> EXERCISE DESCRIPTION: Rewrite every line of the records below, swapping "target" for "element" and keeping everything else unchanged. Leave the pictures out of your answer.

> EXTRACTED ENTRIES:
* * * * * * * * *

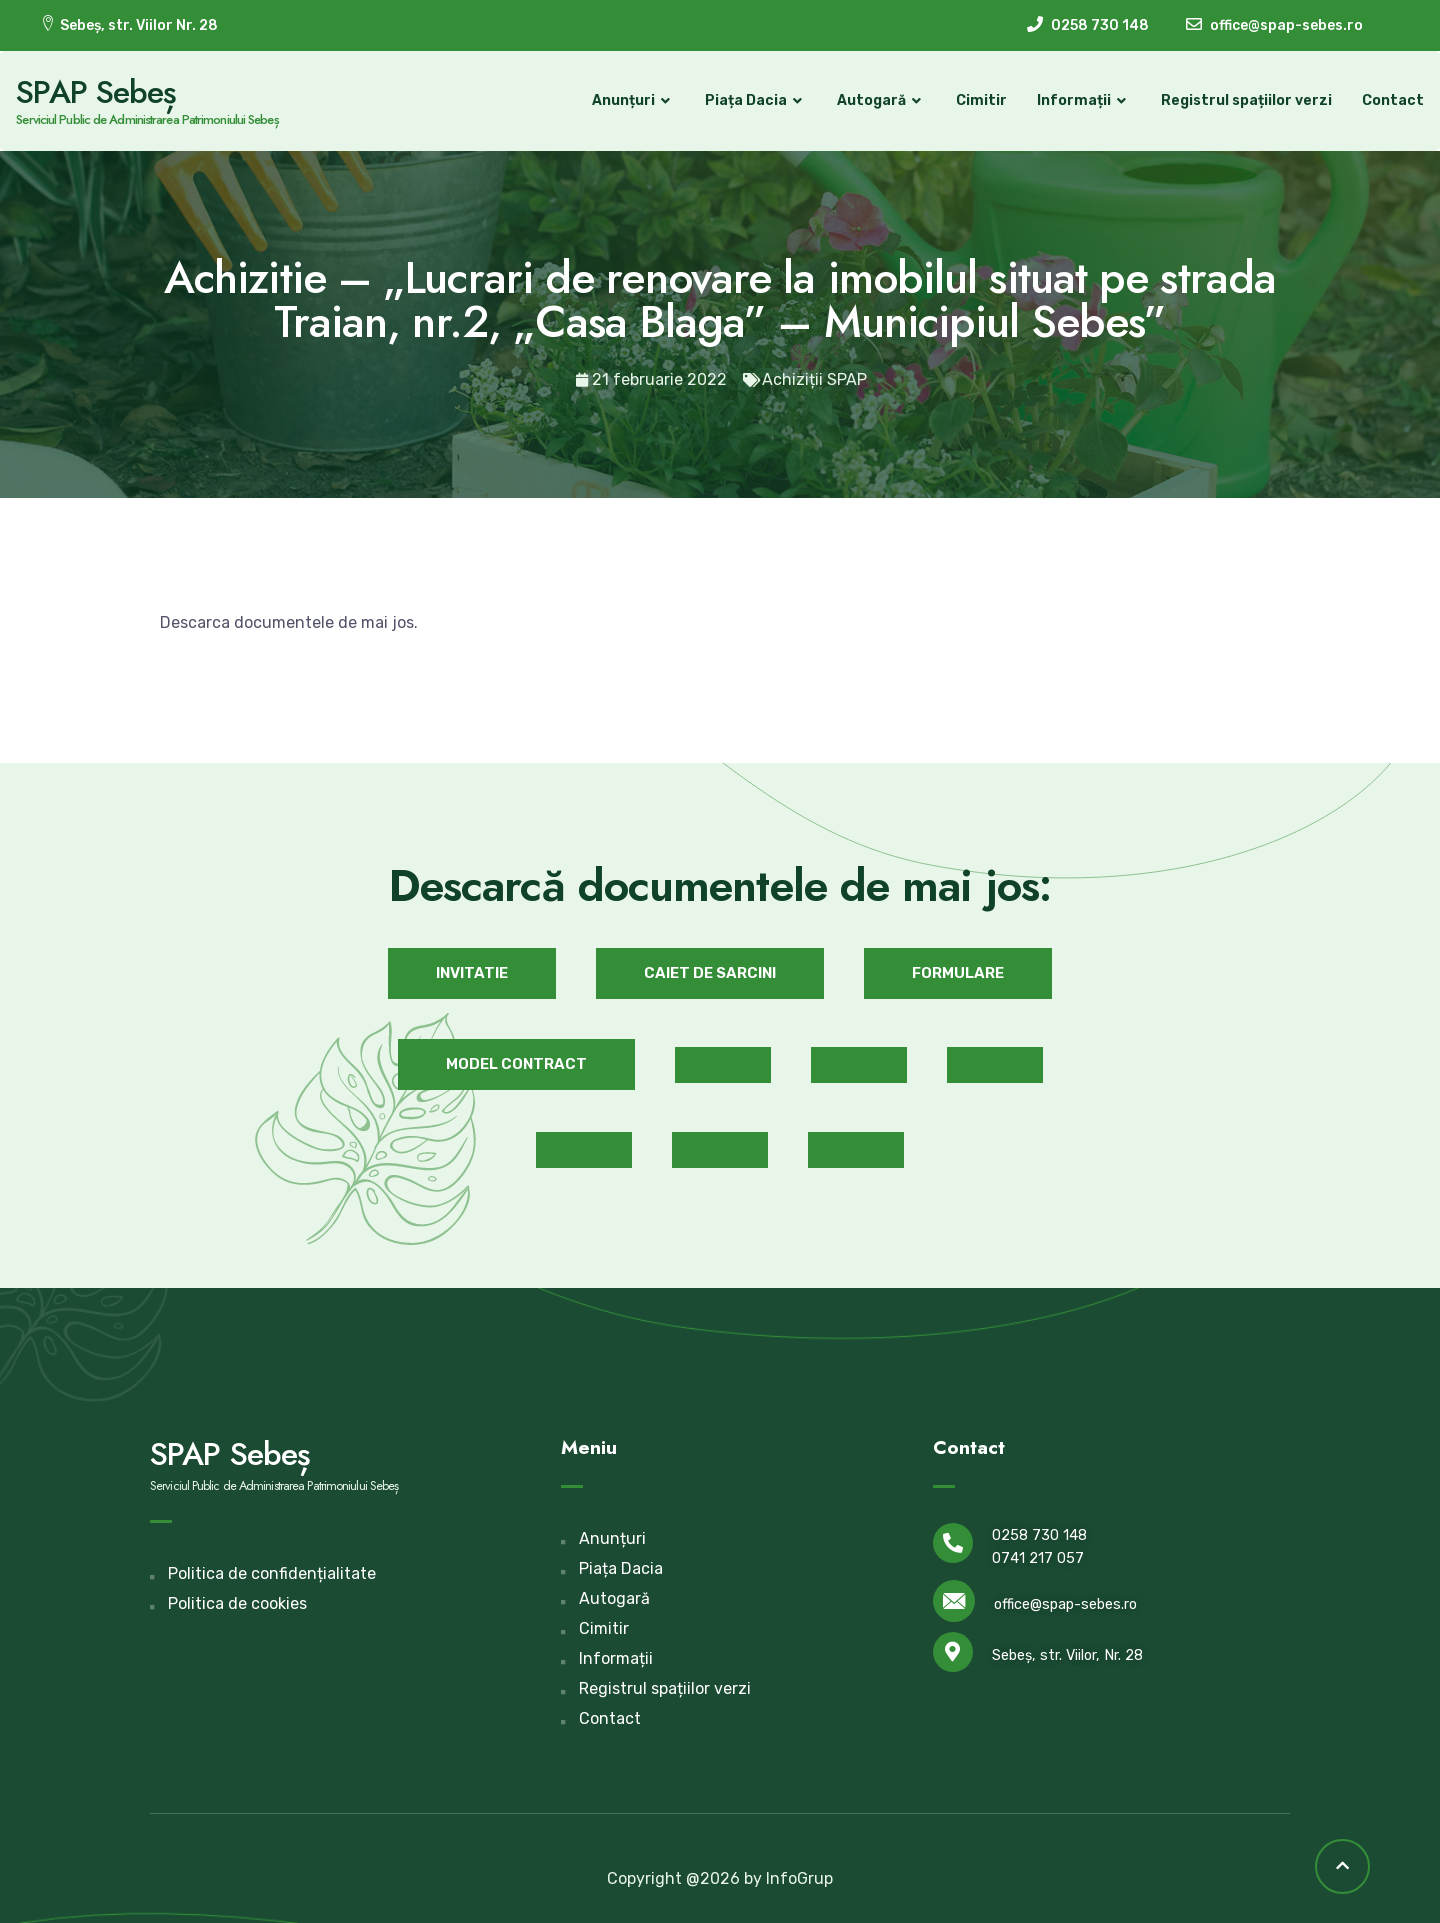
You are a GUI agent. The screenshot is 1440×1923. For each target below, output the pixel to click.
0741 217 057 (1038, 1550)
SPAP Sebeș (120, 89)
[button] (472, 965)
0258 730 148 (1039, 1527)
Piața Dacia (732, 98)
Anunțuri (609, 98)
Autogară (857, 98)
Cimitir (957, 97)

* * * * * * * * *

> OUTPUT OF THE TASK:
You are a GUI agent. The screenshot is 1440×1923. For each element below, output the pixel to click.
0741 217 057 (1038, 1550)
SPAP Sebeș (120, 89)
[button] (472, 965)
0258 730 148 (1039, 1527)
Piața Dacia (732, 98)
Anunțuri (609, 98)
Autogară (857, 98)
Cimitir (957, 97)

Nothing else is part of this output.